My mother, of humble Irish stock, used to say to all of her children: ‘no matter what job you do, do it with a sense of pride’. And that is not a bad dictum to live your life by, is it? If we approach our work/endeavours/art, or whatever, with a sense of ownership, the finished product is all the better for it, and, maybe more importantly, the process, the journey if you like, is infinitely more satisfying and pleasurable.
As a young woman, on a massive, four-year work/travelling period abroad, I worked in a shampoo factory in Sydney. Working at the end of the line, and faced with an ever-ending tide of bottles, some leaking, others empty, it was my job to sort them, then pack them, clean, neat, dry, and do it quickly. It became a fantastic challenge, not just to keep up, but also to do the job well. Marcella, at the top of the hierarchy as the bottle filler, gave me hell, shouting as the bottles started to stack up. Occasionally she would nip out from behind the filling machine to check the boxes, in the vain hope she would find a wet and leaking bottle. I admired her even if she was contemptuous of me. She took pride in her job (yes, she was probably under huge pressure too), and took it seriously. I did the same and began to take pride in the aesthetics of the job. A shampoo factory would seem to be the last place where the principles of aesthetics could be applied, but why not? ‘Art’ is all around us.
Which brings to mind one of my favourite interviewees, the retired haulier, John Griffiths. I think even John would admit to being a ‘hard nut to crack’ when it comes to interviewing. And, again, I admired that in him: he is a proud man, who has had to work very, very hard to get anywhere in his industry, and make a successful business. This is one man who doesn’t suffer fools gladly. In his day, at the peak of the hop picking hey days, John was one of the main hauliers of hop pockets in the county, with upwards of 50 regular clients.

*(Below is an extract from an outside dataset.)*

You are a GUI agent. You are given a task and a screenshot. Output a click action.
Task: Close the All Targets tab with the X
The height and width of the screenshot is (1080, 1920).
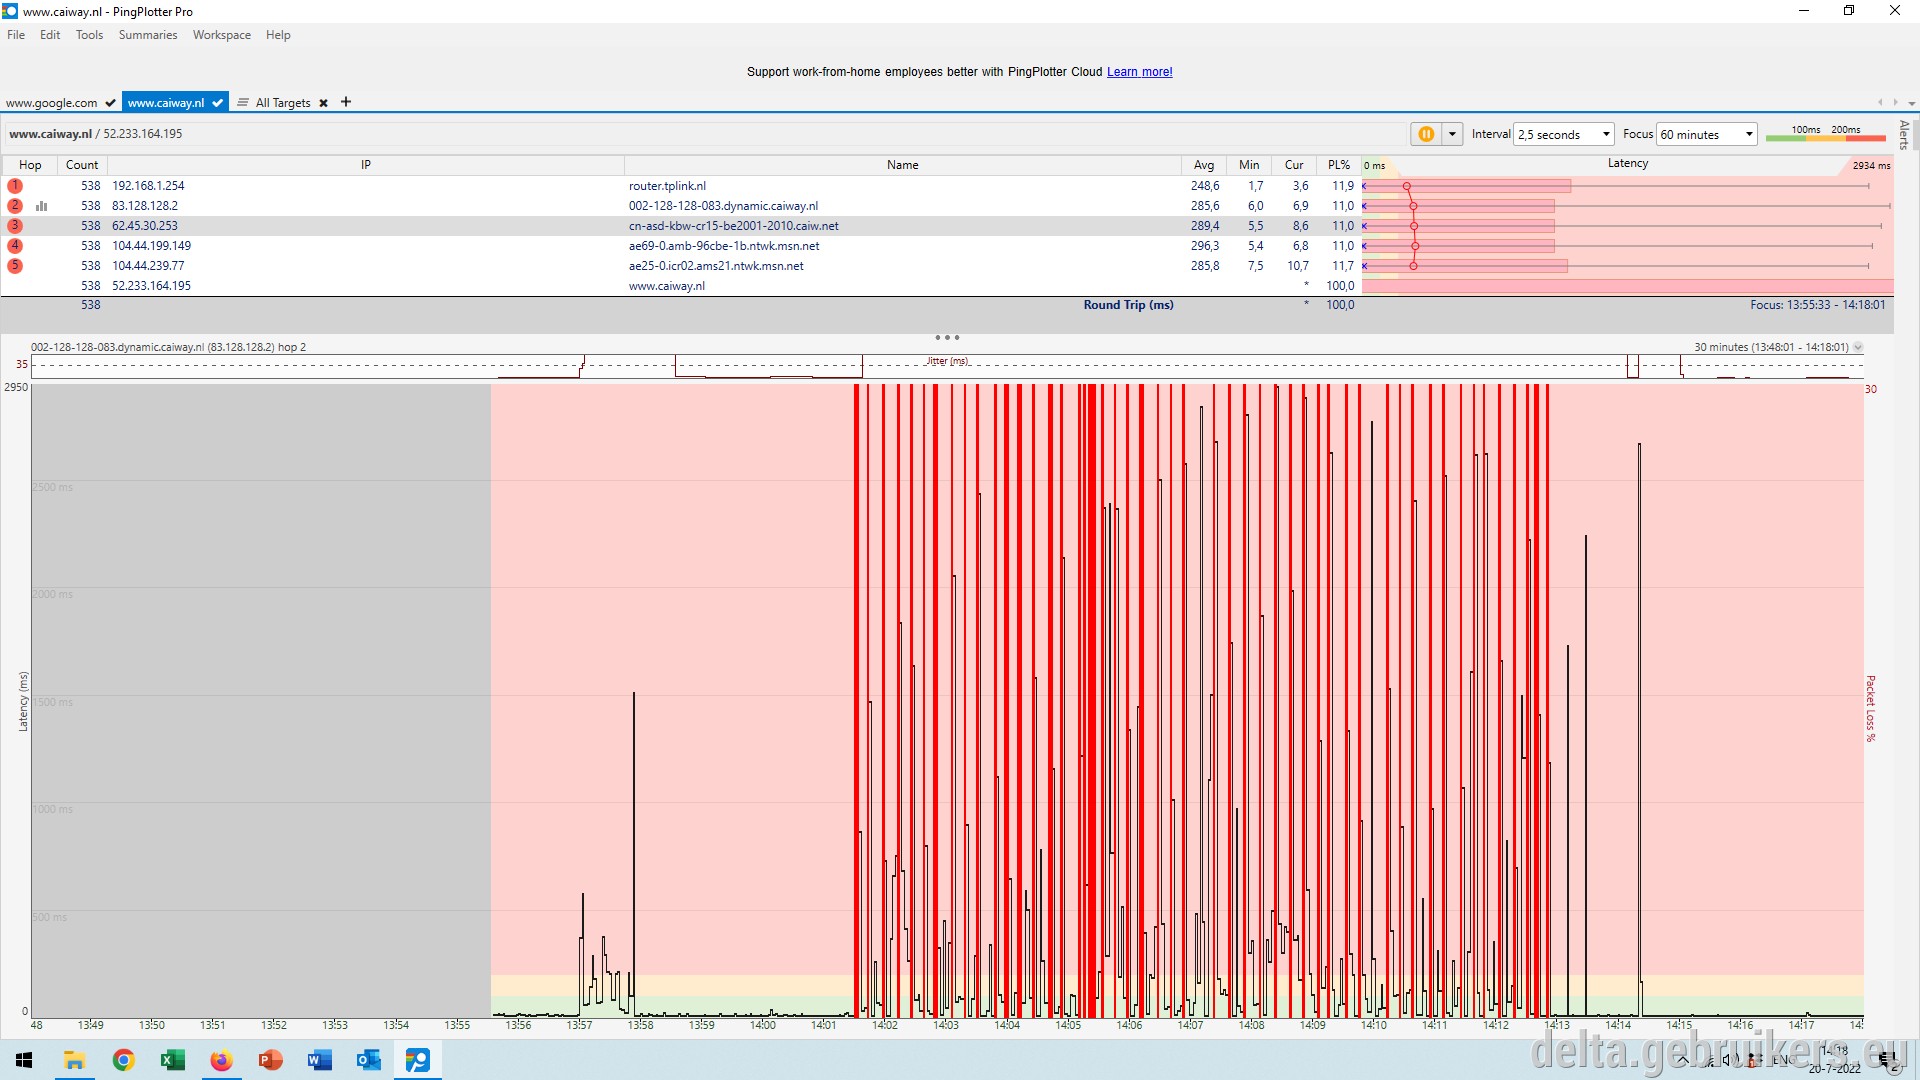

Now, for anyone unfamiliar with a hop pocket, it’s hard to describe how challenging they are to handle. When pressed, they are rock solid, concrete-like, with no give at all. Hauling these around – they weighed around a hundred weight and a half - was work for strong men (no sexism implied here), who used sheer brute force, aided with the all-important hook, an essential tool for the job. But equally important to John was to have ‘an eye’ for the job. Not just for lining them up to balance well, with precision and nicely squared, but also to look, well, beautiful.
This was hot, sweaty, tiring and, by necessity, quick work. Where are the aesthetics in this line of work one might ask? Just ask John Griffiths:
‘I took pride putting mine on. You wanted to be young and fit hauling pockets. You were standing 14-feet off the ground and your balance wanted to be good and you wanted a strong back, because a pocket weighs a hundred weight and a half, and so you had a great old hook like this and you grabbed that in there with one hand, and grabbed hold of the tog, that’s what you called the top of the pocket, to twist it up and handle it. You wrapped the rope, you didn’t tie any knots. You use a looping system, which has been tried and tested on timber hauling for hundreds of years I should think. Watch his full interview here:
‘I still took a lot of pride in loading my hops, some are eye-level straight. And if you ever see any photographs of my load of hops, which I’ve loaded you’ll see I was pretty good, I’d say pretty good at loading them. The 30 years or the 40 years I was hauling hops I never had a load slip. You always tried to leave the grower’s name, which is the farmer, out on the front, so everybody could see it, his name or whosever name it was, and it’s got to be dead upright. It was just a small pride in doing the job right.’
And isn’t that a touching thing to say? Mum was right: ‘no matter what job you do, do it with a sense of pride’.